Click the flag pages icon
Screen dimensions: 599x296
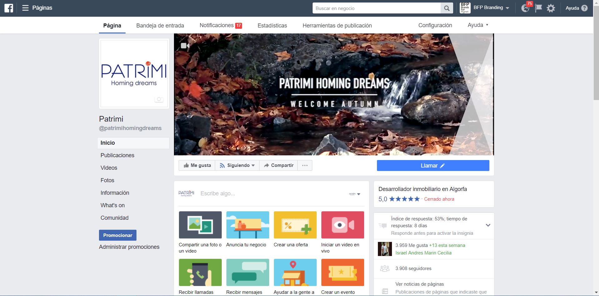538,8
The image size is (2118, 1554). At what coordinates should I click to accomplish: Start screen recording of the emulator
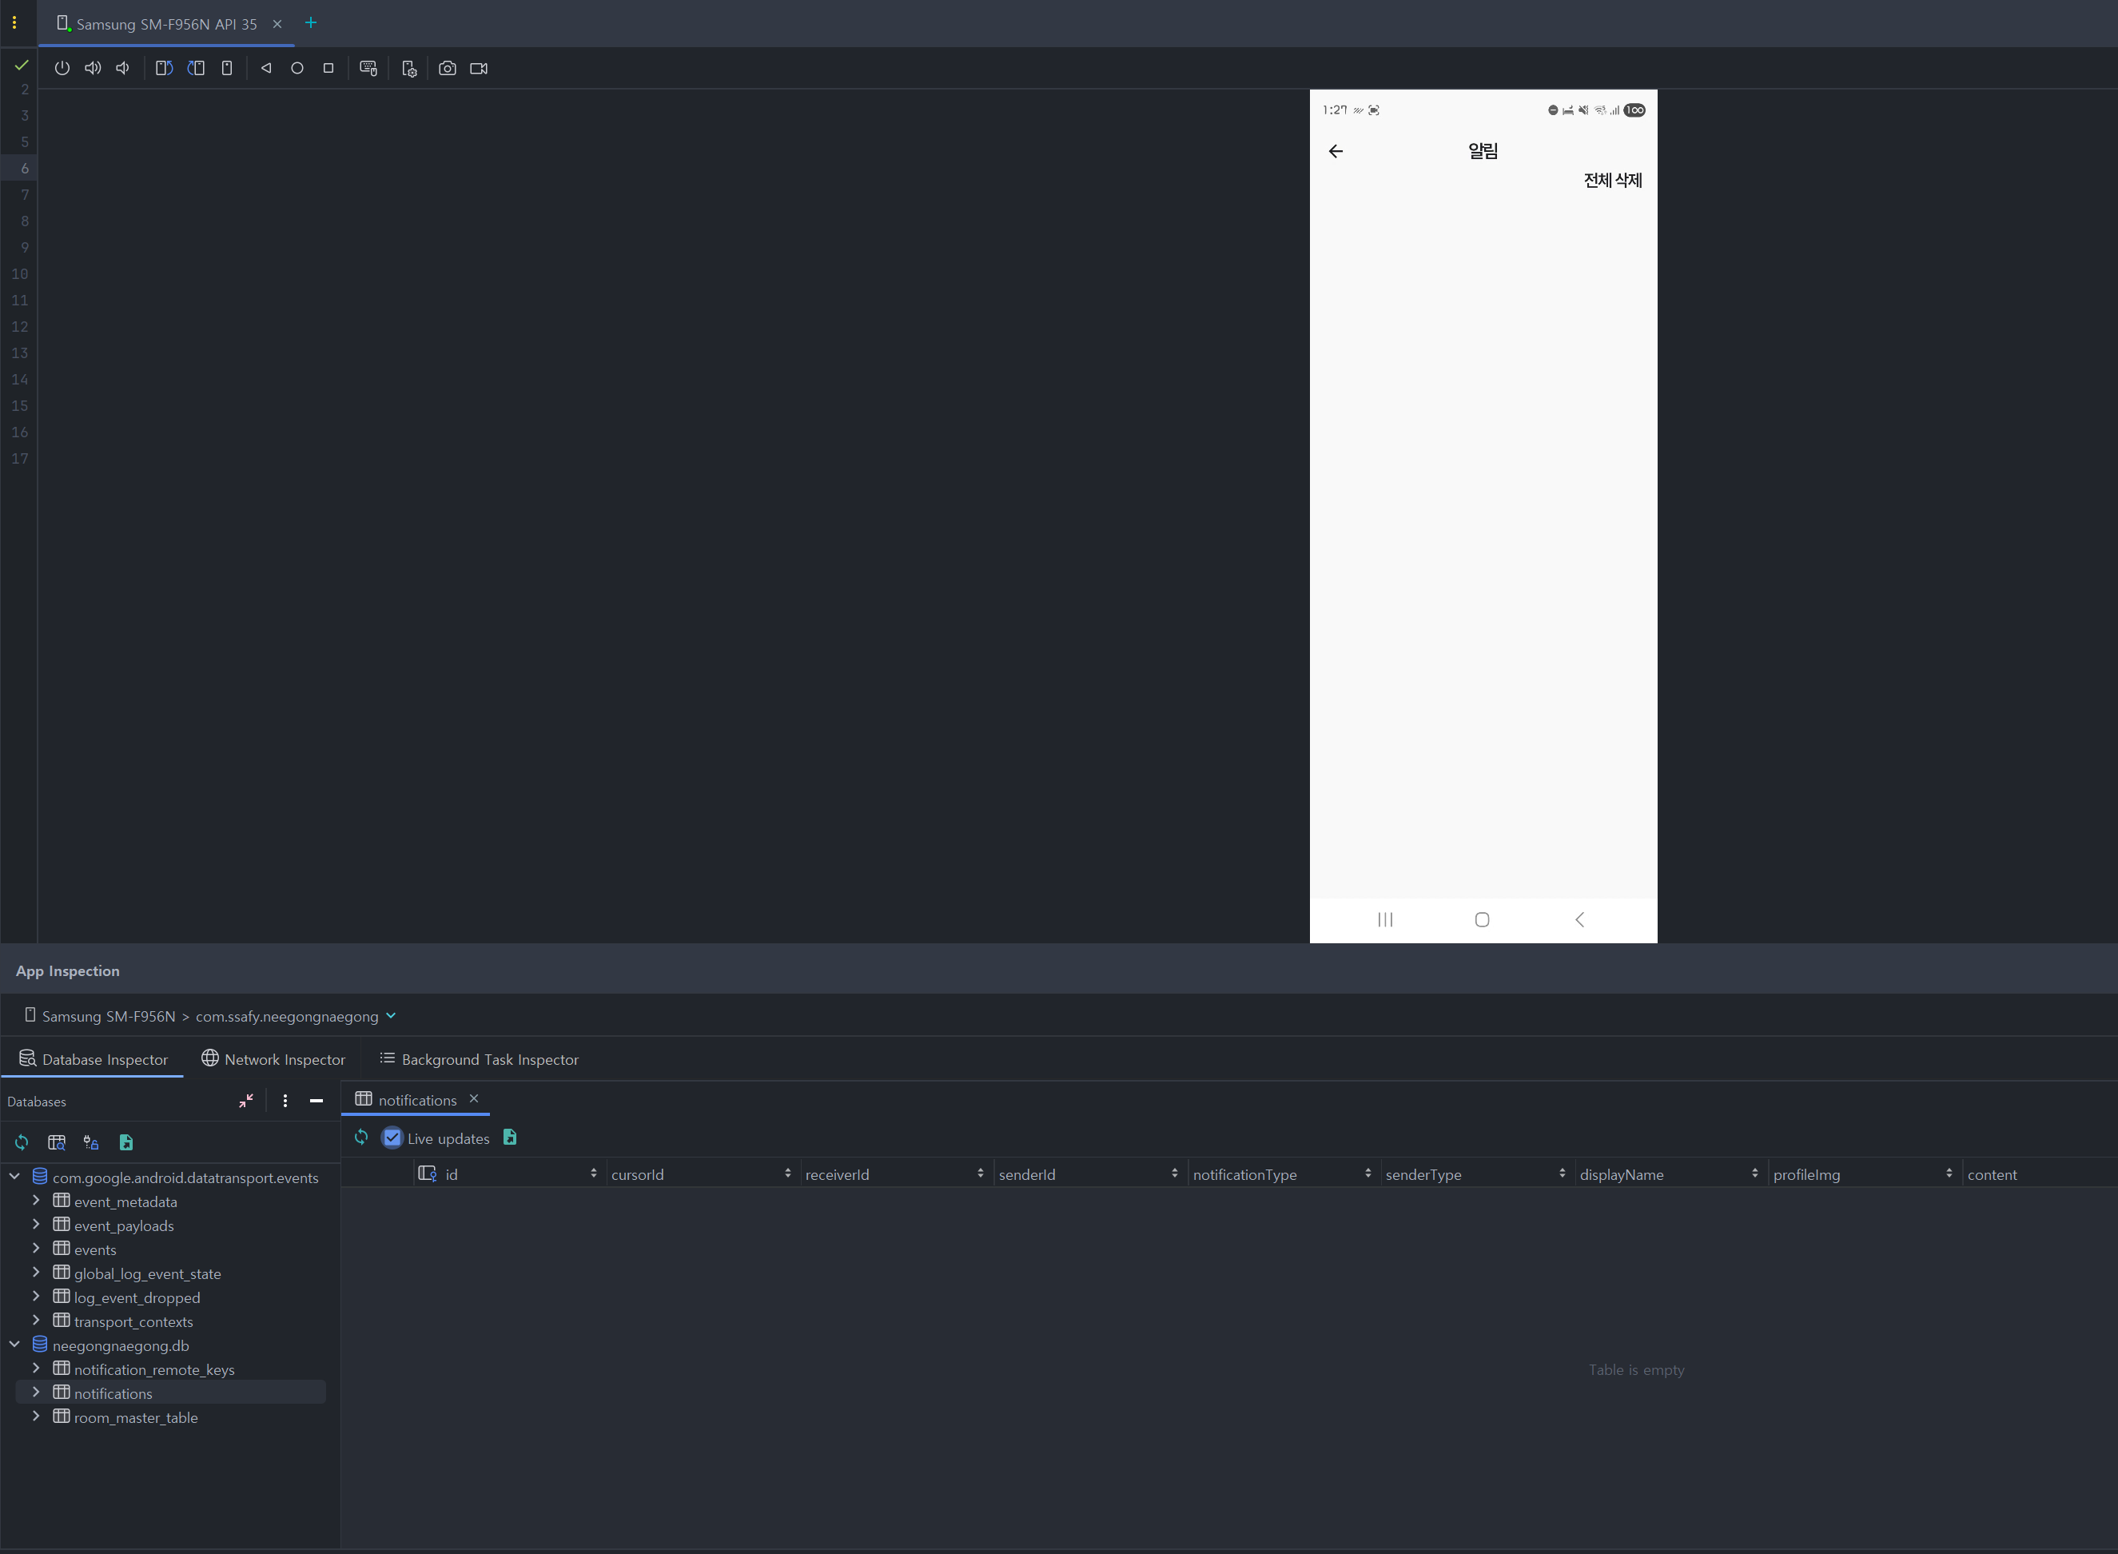pos(479,68)
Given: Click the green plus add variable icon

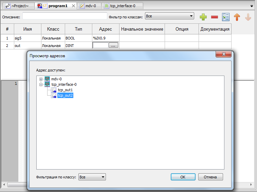Looking at the screenshot, I should point(203,17).
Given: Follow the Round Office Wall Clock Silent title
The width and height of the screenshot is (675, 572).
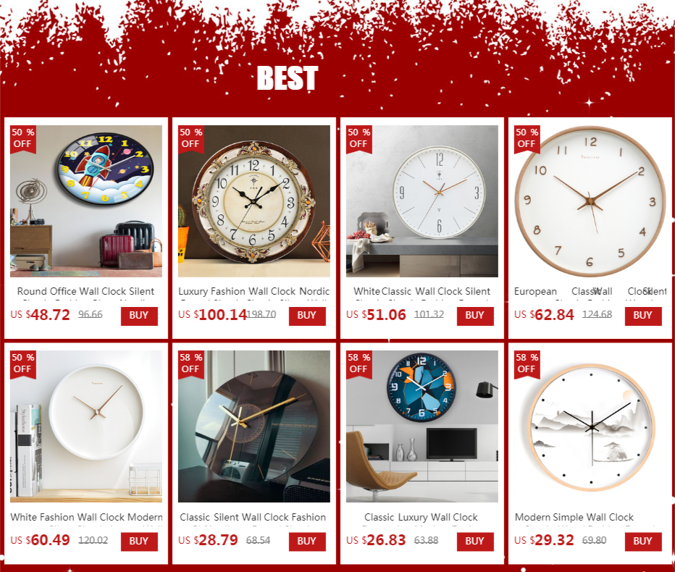Looking at the screenshot, I should click(x=85, y=291).
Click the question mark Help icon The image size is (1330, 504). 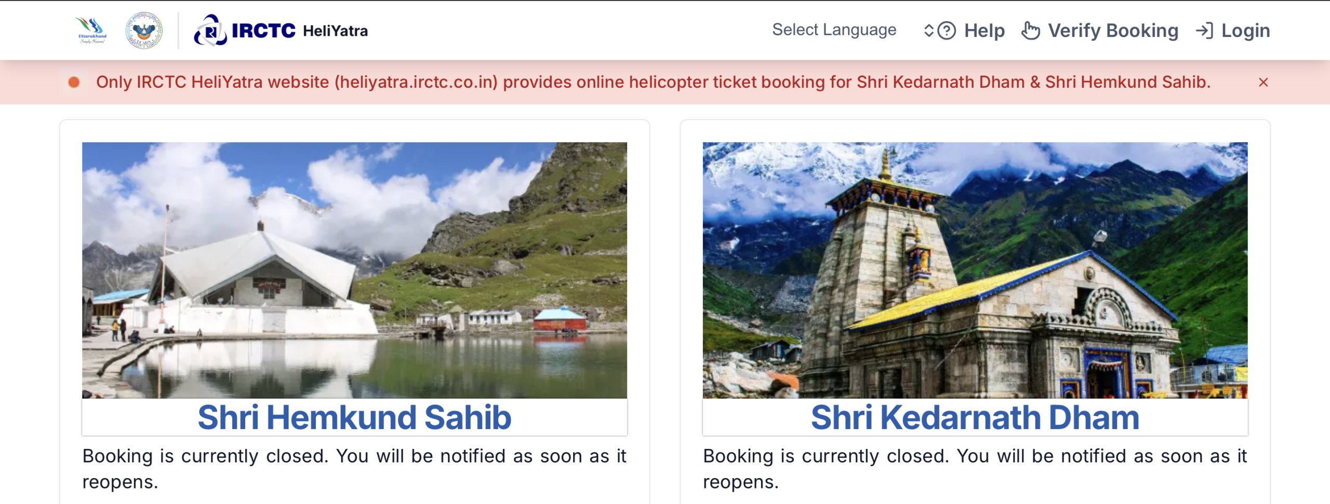click(x=947, y=31)
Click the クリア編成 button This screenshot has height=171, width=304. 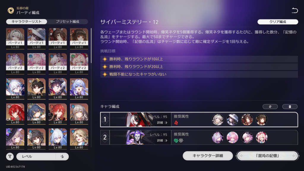coord(278,22)
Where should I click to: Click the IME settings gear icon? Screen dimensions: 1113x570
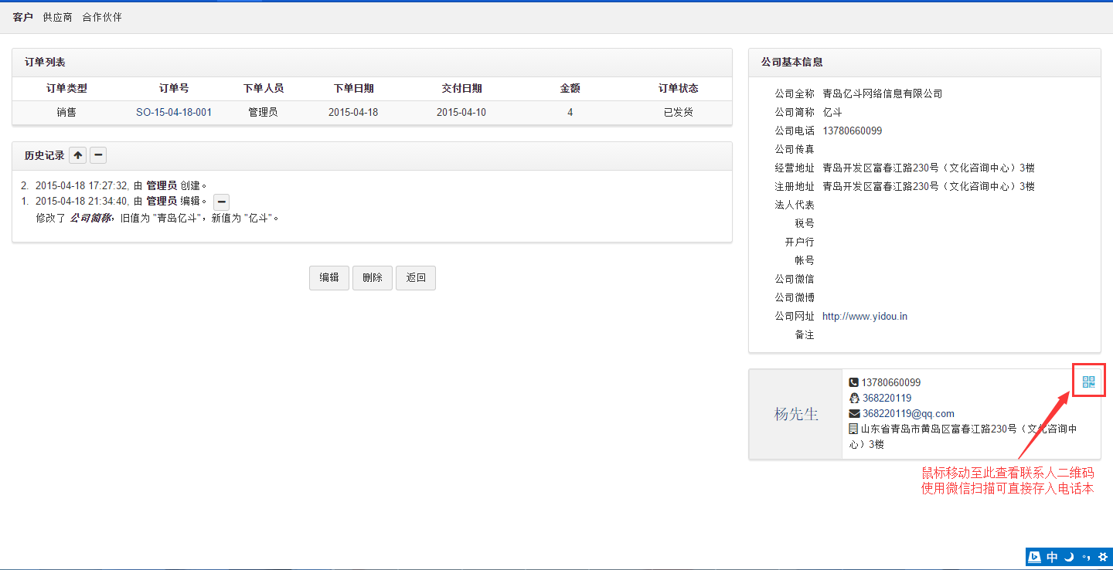1102,557
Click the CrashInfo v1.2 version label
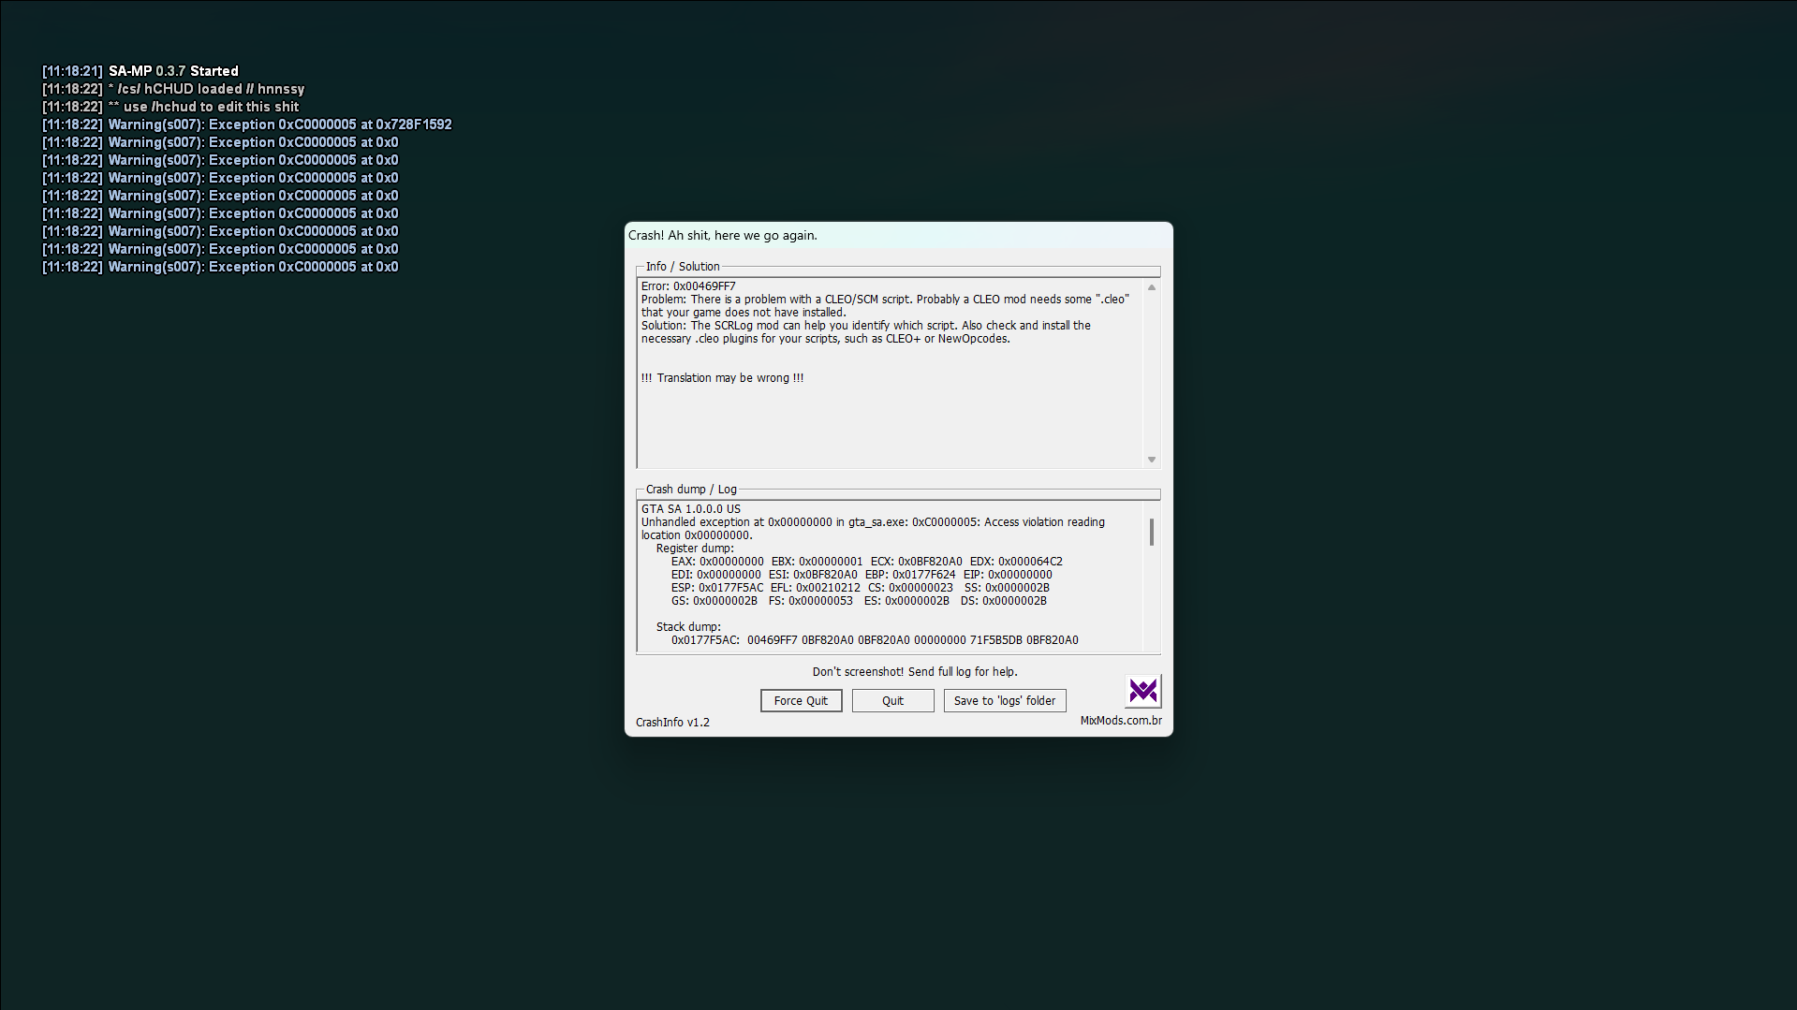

*-*-*

Direction –
Could you give the records again, requests included, starting at the line containing "Where should I" and ending at the end of the records? Scale every coordinate in the answers by 1.9, round to whole numbers with halves going up, keep the numbers in the requests as they are, and leave out the pictures.

Final result –
Where should I click to: Click the IME settings gear icon? Screen dimensions: 1113x570
2094,1058
Click the CrashInfo v1.2 version label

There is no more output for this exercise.